▶ **Assignment**:
Starting at the first line of the data below, write out each line exactly until you reach the line containing "348 (26, 943)", and include that line too.

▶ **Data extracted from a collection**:

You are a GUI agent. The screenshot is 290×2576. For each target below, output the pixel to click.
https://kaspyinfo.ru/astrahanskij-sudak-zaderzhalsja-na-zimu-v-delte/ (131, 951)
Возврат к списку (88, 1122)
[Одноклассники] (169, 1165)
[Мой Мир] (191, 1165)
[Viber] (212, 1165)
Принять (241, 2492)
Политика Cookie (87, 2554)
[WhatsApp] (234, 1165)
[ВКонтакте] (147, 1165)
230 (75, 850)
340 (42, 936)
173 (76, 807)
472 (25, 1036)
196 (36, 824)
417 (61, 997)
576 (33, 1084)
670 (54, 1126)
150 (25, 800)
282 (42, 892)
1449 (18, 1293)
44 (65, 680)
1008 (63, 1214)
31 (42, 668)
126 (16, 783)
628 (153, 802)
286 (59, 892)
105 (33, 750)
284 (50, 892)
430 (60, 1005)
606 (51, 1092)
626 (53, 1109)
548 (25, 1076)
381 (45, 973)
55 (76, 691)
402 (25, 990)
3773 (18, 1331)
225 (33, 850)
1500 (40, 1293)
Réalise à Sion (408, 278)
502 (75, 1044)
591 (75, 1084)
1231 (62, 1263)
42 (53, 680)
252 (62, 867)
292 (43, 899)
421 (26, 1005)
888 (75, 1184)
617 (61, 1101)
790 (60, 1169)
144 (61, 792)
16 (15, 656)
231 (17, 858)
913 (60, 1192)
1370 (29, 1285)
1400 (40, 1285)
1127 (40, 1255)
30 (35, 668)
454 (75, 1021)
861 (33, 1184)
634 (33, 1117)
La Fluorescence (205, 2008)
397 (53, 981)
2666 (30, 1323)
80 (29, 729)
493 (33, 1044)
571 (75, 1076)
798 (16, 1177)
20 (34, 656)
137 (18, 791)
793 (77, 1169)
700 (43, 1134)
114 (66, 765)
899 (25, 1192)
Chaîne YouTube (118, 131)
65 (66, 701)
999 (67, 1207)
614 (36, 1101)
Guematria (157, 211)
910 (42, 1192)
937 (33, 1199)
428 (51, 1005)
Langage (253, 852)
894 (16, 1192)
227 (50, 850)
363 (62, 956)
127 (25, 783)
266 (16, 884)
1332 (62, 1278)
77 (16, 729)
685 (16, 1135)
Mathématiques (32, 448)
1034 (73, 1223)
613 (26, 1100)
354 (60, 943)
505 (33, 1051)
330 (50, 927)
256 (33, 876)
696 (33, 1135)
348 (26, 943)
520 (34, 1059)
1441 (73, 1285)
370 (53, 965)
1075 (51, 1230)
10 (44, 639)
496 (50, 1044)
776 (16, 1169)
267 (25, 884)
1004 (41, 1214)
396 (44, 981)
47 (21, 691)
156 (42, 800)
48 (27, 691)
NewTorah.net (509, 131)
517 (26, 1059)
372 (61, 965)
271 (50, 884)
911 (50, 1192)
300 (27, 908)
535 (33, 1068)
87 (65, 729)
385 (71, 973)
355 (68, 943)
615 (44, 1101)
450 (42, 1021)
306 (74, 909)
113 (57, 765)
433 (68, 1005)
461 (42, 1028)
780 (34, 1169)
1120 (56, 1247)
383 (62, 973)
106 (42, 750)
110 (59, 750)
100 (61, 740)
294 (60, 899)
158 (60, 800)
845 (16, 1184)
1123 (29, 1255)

▶ **Exercise answer**:
You are a GUI agent. The screenshot is 290×2576. For each target below, output the pixel to click.
https://kaspyinfo.ru/astrahanskij-sudak-zaderzhalsja-na-zimu-v-delte/ (131, 951)
Возврат к списку (88, 1122)
[Одноклассники] (169, 1165)
[Мой Мир] (191, 1165)
[Viber] (212, 1165)
Принять (241, 2492)
Политика Cookie (87, 2554)
[WhatsApp] (234, 1165)
[ВКонтакте] (147, 1165)
230 (75, 850)
340 (42, 936)
173 (76, 807)
472 (25, 1036)
196 (36, 824)
417 (61, 997)
576 (33, 1084)
670 (54, 1126)
150 (25, 800)
282 (42, 892)
1449 (18, 1293)
44 (65, 680)
1008 (63, 1214)
31 (42, 668)
126 (16, 783)
628 (153, 802)
286 (59, 892)
105 (33, 750)
284 (50, 892)
430 (60, 1005)
606 (51, 1092)
626 (53, 1109)
548 (25, 1076)
381 (45, 973)
55 (76, 691)
402 (25, 990)
3773 (18, 1331)
225 (33, 850)
1500 (40, 1293)
Réalise à Sion (408, 278)
502 (75, 1044)
591 (75, 1084)
1231 (62, 1263)
42 (53, 680)
252 (62, 867)
292 (43, 899)
421 (26, 1005)
888 (75, 1184)
617 (61, 1101)
790 (60, 1169)
144 (61, 792)
16 (15, 656)
231 (17, 858)
913 (60, 1192)
1370 (29, 1285)
1400 (40, 1285)
1127 (40, 1255)
30 (35, 668)
454 (75, 1021)
861 (33, 1184)
634 (33, 1117)
La Fluorescence (205, 2008)
397 (53, 981)
2666 (30, 1323)
80 (29, 729)
493 (33, 1044)
571 (75, 1076)
798 (16, 1177)
20 (34, 656)
137 (18, 791)
793 (77, 1169)
700 (43, 1134)
114 (66, 765)
899 (25, 1192)
Chaîne YouTube (118, 131)
65 (66, 701)
999 (67, 1207)
614 (36, 1101)
Guematria (157, 211)
910 (42, 1192)
937 (33, 1199)
428 (51, 1005)
Langage (253, 852)
894 (16, 1192)
227 (50, 850)
363 (62, 956)
127 (25, 783)
266 (16, 884)
1332 (62, 1278)
77 (16, 729)
685 (16, 1135)
Mathématiques (32, 448)
1034 (73, 1223)
613 (26, 1100)
354 (60, 943)
505 (33, 1051)
330 (50, 927)
256 (33, 876)
696 (33, 1135)
348 (26, 943)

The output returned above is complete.